#### Written request:
Express the rows from the start through the line containing "This screenshot has height=515, width=1010.", inclusive, as a two-column CSV with the headers instruction and response. Give one CSV line per row, with its text and its answer each in a single quoted field and any line breaks turned into spaces.

#### Data provided:
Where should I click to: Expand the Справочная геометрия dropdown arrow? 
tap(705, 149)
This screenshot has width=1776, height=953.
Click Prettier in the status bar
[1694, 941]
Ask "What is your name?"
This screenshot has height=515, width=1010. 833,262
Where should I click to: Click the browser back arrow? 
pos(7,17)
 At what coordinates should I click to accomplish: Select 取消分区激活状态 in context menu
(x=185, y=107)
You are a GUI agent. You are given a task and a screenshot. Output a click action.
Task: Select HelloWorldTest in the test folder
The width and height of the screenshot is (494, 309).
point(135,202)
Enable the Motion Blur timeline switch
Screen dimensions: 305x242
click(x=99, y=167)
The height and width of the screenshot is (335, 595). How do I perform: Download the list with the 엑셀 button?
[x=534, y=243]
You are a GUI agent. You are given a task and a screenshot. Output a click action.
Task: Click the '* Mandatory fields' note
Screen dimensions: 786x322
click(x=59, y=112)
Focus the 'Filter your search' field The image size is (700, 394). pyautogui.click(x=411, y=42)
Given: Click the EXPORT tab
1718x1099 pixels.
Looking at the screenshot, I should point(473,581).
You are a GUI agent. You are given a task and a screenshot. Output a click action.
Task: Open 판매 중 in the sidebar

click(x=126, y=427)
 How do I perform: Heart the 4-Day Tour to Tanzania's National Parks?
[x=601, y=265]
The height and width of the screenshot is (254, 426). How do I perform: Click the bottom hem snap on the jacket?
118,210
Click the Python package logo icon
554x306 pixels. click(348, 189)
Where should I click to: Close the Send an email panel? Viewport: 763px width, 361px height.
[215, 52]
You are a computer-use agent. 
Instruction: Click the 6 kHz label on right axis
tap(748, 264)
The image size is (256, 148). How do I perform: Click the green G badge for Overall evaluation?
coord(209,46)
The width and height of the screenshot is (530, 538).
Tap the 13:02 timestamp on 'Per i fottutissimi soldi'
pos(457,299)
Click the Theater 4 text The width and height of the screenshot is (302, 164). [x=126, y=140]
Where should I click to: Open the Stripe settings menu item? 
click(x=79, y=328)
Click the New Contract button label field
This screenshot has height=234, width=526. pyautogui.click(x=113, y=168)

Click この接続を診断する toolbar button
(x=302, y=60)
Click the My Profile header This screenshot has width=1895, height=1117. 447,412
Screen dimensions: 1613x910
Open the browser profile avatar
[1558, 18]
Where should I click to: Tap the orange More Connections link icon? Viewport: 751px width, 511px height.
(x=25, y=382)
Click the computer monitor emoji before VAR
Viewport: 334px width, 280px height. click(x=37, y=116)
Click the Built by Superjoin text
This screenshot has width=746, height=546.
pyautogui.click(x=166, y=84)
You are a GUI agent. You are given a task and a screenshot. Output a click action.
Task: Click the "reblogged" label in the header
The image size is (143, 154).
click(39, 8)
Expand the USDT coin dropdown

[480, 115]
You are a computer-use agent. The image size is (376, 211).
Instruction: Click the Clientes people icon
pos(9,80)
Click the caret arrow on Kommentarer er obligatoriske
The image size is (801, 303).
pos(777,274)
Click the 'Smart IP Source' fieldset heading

#### Finished exercise:
instruction,response
"Where should I click to: Expand the Справочная геометрия dropdown arrow?","tap(705, 149)"
"This screenshot has width=1776, height=953. Click Prettier in the status bar","[1694, 941]"
"Ask ""What is your name?""","This screenshot has height=515, width=1010. 833,262"